Complicating matters is that their cousin, Ameera (Shenaz Treasury), has just arrived from their homeland with the singular mission of finding a Pakistani-American doctor to marry. Of course, he must also be tall, not too old and have hair. Ameera is a sweetheart but hopelessly naive about how romance works in the Big Apple — plus, she snores, further grating Sam’s nerves.
Ameera befriends a local bodega owner, Godfrey (Gabriel Jackson), who’s gorgeous and kind and a Muslim to boot, but also Black. And her auntie and other matronly figures in the community aren’t shy about spouting their own xenophobic barbs.
She actually manages to find her perfect doctor groom (Ajay Naidu), though he’s a thoroughly Americanized fellow who stares at his phone all the time and prefers to order steak… “and make it bleed.”
At work Sam is running the social media for Douglas Smarts (George Wendt), a virulently racist U.S. senator who runs on an anti-immigrant platform, while bucking for a much-deserved promotion from the boss (David Rasche), which of course goes to a basic white dude instead.
There’s a little bit of a suggestion of a romance with Zane (Mohammed Amer), a goofball who turns out to be a cop, though Sam isn’t about to be rushed into anything. Frankly, this little love connection seems inserted and then mislaid.
Meanwhile, kid sister Maryam’s love life is almost worthy of its own movie. She falls hard for a handsome fellow premed student, Shahid (Kapil Talwalkar), following him around like a moony puppy. When his girlfriend unexpectedly dumps in, she’s able to swoop in and a wedding seems imminent.
Maryam claims to be much more traditional than Sam, wearing a headscarf and waiting until after marriage for sex, or even kissing. Shahid is the same mindset, but when their MCAT scores and medical school choices don’t line up, she’ll have to make some hard decisions about which path to follow.

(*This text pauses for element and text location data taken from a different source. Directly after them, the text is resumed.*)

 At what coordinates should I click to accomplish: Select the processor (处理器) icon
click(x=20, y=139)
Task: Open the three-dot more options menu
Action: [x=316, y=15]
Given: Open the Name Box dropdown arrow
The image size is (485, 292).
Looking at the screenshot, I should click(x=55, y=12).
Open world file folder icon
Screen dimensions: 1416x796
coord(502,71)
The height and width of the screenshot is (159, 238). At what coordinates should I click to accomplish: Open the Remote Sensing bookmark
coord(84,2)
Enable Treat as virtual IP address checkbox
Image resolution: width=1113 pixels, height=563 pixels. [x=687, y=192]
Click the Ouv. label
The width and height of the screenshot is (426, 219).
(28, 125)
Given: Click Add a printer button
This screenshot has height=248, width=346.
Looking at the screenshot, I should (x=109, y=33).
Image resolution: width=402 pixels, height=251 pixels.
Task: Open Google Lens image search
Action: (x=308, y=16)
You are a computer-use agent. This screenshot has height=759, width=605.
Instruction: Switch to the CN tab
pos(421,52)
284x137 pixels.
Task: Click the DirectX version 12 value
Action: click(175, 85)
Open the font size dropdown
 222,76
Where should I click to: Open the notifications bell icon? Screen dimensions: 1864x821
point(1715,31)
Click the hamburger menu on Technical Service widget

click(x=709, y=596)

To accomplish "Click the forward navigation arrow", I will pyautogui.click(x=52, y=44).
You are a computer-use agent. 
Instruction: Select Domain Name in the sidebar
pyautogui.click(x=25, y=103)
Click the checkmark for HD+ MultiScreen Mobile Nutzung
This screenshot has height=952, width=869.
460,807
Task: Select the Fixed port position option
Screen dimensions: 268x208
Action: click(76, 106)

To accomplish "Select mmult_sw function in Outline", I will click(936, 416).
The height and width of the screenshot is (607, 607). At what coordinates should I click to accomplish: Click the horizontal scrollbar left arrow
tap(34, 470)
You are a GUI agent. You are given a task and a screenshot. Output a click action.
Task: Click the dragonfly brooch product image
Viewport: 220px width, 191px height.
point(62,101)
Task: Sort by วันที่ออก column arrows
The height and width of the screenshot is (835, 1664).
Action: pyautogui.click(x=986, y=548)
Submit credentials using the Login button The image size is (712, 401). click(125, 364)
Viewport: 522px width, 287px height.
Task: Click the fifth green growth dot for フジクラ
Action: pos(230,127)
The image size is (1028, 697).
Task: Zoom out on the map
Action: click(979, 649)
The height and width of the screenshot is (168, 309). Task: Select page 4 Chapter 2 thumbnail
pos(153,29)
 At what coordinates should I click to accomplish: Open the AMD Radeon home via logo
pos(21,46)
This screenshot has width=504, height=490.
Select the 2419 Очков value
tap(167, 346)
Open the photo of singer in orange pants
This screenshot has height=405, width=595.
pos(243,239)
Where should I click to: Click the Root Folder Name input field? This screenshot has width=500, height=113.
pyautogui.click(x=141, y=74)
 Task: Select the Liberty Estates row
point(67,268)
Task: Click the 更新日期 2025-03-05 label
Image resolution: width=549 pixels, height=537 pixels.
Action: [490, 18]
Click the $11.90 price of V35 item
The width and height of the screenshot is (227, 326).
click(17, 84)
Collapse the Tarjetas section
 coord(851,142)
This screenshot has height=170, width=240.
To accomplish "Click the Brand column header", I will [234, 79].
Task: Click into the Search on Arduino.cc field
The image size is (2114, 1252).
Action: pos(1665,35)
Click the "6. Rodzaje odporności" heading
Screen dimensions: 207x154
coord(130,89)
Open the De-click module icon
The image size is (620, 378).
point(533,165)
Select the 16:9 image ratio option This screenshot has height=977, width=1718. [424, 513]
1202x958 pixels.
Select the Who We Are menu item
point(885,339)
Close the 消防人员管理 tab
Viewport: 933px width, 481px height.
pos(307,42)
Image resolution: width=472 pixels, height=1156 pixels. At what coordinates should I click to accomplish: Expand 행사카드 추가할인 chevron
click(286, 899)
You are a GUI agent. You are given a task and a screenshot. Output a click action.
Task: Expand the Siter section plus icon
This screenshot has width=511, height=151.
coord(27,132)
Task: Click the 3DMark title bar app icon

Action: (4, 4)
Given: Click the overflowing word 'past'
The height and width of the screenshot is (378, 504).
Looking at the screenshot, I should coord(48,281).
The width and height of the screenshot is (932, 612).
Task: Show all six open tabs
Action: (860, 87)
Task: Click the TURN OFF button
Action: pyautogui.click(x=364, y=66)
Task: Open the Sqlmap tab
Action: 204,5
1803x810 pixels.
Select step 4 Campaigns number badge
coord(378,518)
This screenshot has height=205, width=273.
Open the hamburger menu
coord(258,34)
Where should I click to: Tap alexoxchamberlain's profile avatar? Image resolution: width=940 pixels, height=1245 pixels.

There’s a lot of things to like about “Americanish,” starting with a charming cast. There’s plenty of neighborly humor and good-natured ribbing.
I have to say Sam isn’t the most compelling protagonist — she comes across as something of a resentful grump, someone who doesn’t fully belong to her family, her community or her job. Frankly, the movie picks up energy whenever we switch to other characters’ story arcs. I wonder if the movie would have worked better by just focusing on Maryam and Ameera.
Still, this is a feel-good movie that goes out of its way let you know it means to pluck your heart and evoke a tear or two, and does just that.